The court saw it that way too.
"We conclude that there is no substantial relationship between the exclusion and the purported government interests of increased workers' compensation efficiency and lower costs for the agricultural industry," says the opinion. "There is nothing rational about a law that excludes from workers' compensation benefits employers who harvest crops from the field while providing benefits for the employees who sort and bag the very same crop."
And maybe the farmers affected directly by the case will encounter some hardship (the judicial change in the law is retroactive to March 30, 2012 on a procedural distinction), but the state provides uninsured employer protection to workers injured without coverage, and statutes of limitation are also going to significantly reduce potential claims from arising.
In addition, 5,000 of the 15,000 estimated population are voluntarily covered, so the claims population drops even further.

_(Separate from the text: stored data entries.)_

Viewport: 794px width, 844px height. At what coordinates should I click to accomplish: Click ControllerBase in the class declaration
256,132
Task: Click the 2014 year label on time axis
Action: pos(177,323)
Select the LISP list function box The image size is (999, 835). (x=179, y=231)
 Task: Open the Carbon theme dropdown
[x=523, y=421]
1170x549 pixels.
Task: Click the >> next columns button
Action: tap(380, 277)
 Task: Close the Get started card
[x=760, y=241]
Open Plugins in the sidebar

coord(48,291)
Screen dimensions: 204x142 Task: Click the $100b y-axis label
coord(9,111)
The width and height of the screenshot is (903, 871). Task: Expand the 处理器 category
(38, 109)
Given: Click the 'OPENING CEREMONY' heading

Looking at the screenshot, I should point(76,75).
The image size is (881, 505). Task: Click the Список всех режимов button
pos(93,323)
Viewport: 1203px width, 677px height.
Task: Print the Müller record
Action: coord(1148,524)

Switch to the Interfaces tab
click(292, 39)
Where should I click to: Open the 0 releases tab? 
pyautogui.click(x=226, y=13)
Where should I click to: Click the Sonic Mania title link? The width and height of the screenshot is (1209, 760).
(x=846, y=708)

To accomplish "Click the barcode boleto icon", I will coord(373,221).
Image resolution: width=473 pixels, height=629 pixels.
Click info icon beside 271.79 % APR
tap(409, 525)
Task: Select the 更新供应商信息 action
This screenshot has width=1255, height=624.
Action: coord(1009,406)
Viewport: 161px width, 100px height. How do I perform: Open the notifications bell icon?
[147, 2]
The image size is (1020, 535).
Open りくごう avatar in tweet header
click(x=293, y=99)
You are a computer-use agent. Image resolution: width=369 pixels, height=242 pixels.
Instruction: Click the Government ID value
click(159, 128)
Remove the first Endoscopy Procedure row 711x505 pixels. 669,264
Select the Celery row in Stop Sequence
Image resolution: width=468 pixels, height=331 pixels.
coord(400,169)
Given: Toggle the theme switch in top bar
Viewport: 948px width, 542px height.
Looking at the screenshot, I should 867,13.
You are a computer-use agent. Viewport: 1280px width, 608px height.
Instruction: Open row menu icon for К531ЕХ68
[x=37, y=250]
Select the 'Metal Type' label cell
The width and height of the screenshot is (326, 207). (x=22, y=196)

This may or may not start a trend - as noted, there are 37 other states with some sort of agricultural exclusion. Most of those exclusions are basically for mom and pops operations.
What's interesting to me is that, in contradiction to the rest of the nation, this case represents support FOR workers' compensation.
From Florida to California, there are, or have been, constitutional challenges AGAINST state workers' compensation statutes in one form or another.
The Florida Padgett case, decided by the Florida Third District Court of Appeals just days ago, found that Judge Cuetto's declaration that the state's laws were unconstitutional was procedurally flawed, leaving open the substantive issue.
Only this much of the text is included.